Introduction to Algebraic Geometry (Syllabus)

algebraic geometry
Cox--Little--O'Shea
Hyperelliptic curve
Châtelet surface
Description
We study systems of polynomial equations in several variables. As an introduction to this branch of mathematics, we will examine the computational foundations, the dictionary between ideals in a polynomial ring and affine varieties, and projective geometry.
Instructor
Gregory G. Smith (512 Jeffery Hall, ggsmith@mast.queensu.ca)
Lectures
(slot 012)
Monday at 12:30–13:20 in 306 MacLaughlin
Wednesday at 11:30–12:20 in 306 MacLaughlin
Thursday at 13:30–14:20 in 306 MacLaughlin
Office Hour
Thursday at 16:30–17:20 in 201 Jeffery Hall (aka Math Help Center)
 
Assessment
The course grades will be computed as follows:
  • 40% Homework
  • 40% Project
  • 20% Exam
Homework
Problem sets are posted in PDF on the lectures webpage. Your browser can be trained to open these files with the free program Acrobat Reader (or other PDF viewer). Solutions to each problem set will be submitted via the Crowdmark system. Instructions for using this software are available. The solution to each problem must be uploaded separately. Solutions are due on Fridays before 17:00; late homework will receive no credit. Your best five of six solution sets will determine your homework grade.
Exam
There will be a three-hour exam on Sunday, 16 April 2023 at 14:00–17:00 in Gym 5.
 
Learning Outcomes
Upon successful completion of the course, students will be able to do the following:
  • Execute accurate and efficient calculations with ideals in a multivariate polynomial ring involving Gröbner bases, membership, intersections, and quotients.
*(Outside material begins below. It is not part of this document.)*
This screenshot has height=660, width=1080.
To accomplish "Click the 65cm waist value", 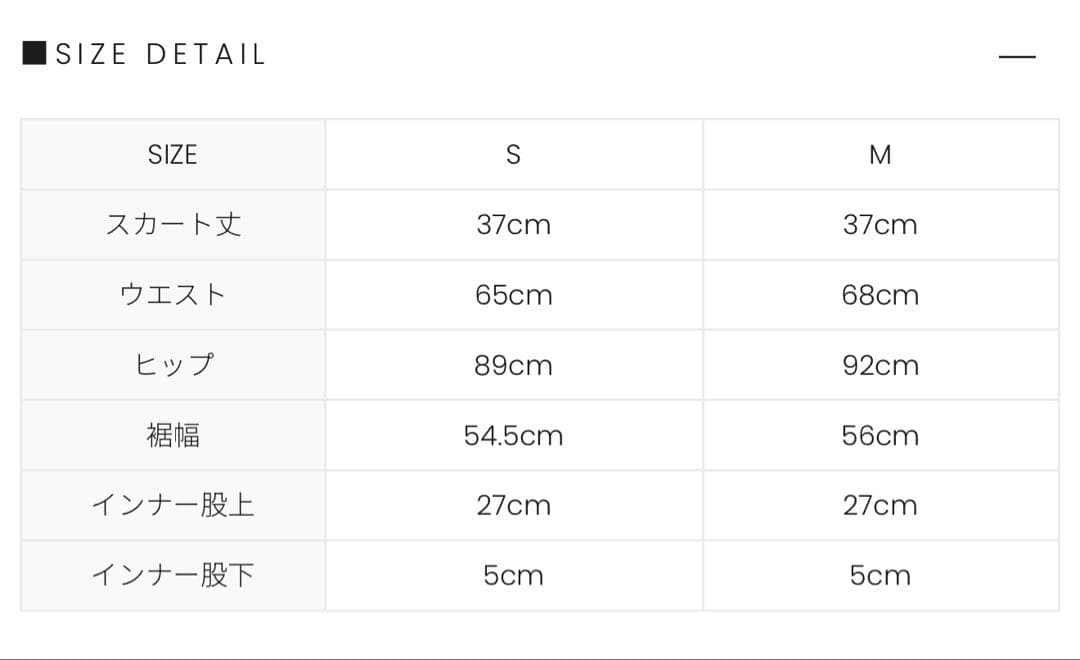I will coord(513,295).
  • Explain and use elimination theory to solve systems of polynomial equations.
  • Define and illustrate the correspondence between ideals and varieties by translating between algebraic and geometric statements.
  • Describe and demonstrate a basic understanding of projective geometry.
  • Create and present rigorous solutions to problems and coherent proofs of theorems.
To develop these abilities, students are expected to
  • independently read the course notes or at least one textbook,
  • regularly participate in the lectures and office hours,
  • persistently complete all homework assignments and all steps in the project, and
  • continually discuss mathematics with other students.
Writing
We write to communicate. Please bear this in mind as you complete the homework, the project, and the exam. Work must be neat and legible to receive consideration. You must explain your work in order to obtain full credit; an assertion is not an answer.
Academic Integrity
Students are responsible for familiarizing themselves with all of the regulations concerning academic integrity and for ensuring that their assignments and their behaviour conform to the principles of academic integrity. Students are welcome to discuss problems, but should write up the solutions individually. Students must explicitly acknowledge any assistance including books, software, technology, websites, students, friends, professors, references, etc.
Accommodations
The instructor is committed to achieving full accessibility for people with disabilities. Part of this commitment includes arranging academic accommodations for students with disabilities to ensure they have an equitable opportunity to participate in all of their academic activities. If you think that you may need academic accommodations, then you are strongly encouraged to contact the instructor and the Queenʼs Student Accessibility Services (QSAS) as soon as possible.
Licensing
Materials generated by the instructor may not be used for commercial advantage or monetary compensation. Some material is clearly copyrighted and may not be reproduced or retransmitted in any form without express written consent. Other material, licensed under a Creative Commons Attribution-NonCommercial-ShareAlike 4.0 International License, may be remix, adapt, or build upon it, as long as appropriate credit is given and the new creation is distributed under the identical terms.
Technology
Students are encouraged to use any available technology on the homework and project, but these aids will not be allowed during the exam.
Primary Reference
David A. Cox, John B. Little, and Donal O’Shea, Ideals, Varieties, and Algorithms, An Introduction to Computational Algebraic Geometry and Commutative Algebra, Fourth Edition, Springer, 2015.